[Entries that point to text and elements]
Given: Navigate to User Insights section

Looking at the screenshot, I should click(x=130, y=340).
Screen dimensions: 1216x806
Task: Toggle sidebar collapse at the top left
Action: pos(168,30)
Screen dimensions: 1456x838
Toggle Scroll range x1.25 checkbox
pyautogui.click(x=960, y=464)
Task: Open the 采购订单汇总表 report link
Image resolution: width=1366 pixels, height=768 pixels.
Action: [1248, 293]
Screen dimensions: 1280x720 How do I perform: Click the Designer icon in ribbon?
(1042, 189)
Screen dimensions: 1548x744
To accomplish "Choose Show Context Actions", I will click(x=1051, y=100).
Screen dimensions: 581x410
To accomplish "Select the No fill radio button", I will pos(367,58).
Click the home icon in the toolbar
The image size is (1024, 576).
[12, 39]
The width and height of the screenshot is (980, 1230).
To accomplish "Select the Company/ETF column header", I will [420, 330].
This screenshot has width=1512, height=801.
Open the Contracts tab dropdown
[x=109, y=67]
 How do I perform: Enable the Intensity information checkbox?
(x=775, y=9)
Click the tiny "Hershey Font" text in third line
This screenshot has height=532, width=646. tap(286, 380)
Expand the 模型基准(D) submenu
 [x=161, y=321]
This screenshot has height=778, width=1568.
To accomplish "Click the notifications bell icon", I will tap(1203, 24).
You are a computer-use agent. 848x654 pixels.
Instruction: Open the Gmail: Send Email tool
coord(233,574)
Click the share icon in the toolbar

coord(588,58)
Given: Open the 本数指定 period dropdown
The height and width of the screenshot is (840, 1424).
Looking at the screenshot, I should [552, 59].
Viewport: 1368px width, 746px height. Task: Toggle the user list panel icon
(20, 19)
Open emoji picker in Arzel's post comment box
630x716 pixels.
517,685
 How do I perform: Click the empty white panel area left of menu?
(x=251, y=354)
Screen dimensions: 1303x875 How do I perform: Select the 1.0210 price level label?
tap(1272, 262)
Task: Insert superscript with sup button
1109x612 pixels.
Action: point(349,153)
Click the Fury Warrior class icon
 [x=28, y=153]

- **PROBLEM TO WORK ON**
Copy the entries verbatim, from the line with "Screen dimensions: 1456x838" to the line with "This screenshot has height=532, width=646.", including both of those lines.

- **FULL RESPONSE**
Screen dimensions: 1456x838
Toggle Scroll range x1.25 checkbox
pyautogui.click(x=960, y=464)
Task: Open the 采购订单汇总表 report link
Image resolution: width=1366 pixels, height=768 pixels.
Action: [1248, 293]
Screen dimensions: 1280x720 How do I perform: Click the Designer icon in ribbon?
(1042, 189)
Screen dimensions: 1548x744
To accomplish "Choose Show Context Actions", I will click(x=1051, y=100).
Screen dimensions: 581x410
To accomplish "Select the No fill radio button", I will pos(367,58).
Click the home icon in the toolbar
The image size is (1024, 576).
[12, 39]
The width and height of the screenshot is (980, 1230).
To accomplish "Select the Company/ETF column header", I will [420, 330].
This screenshot has width=1512, height=801.
Open the Contracts tab dropdown
[x=109, y=67]
 How do I perform: Enable the Intensity information checkbox?
(x=775, y=9)
Click the tiny "Hershey Font" text in third line
This screenshot has height=532, width=646. tap(286, 380)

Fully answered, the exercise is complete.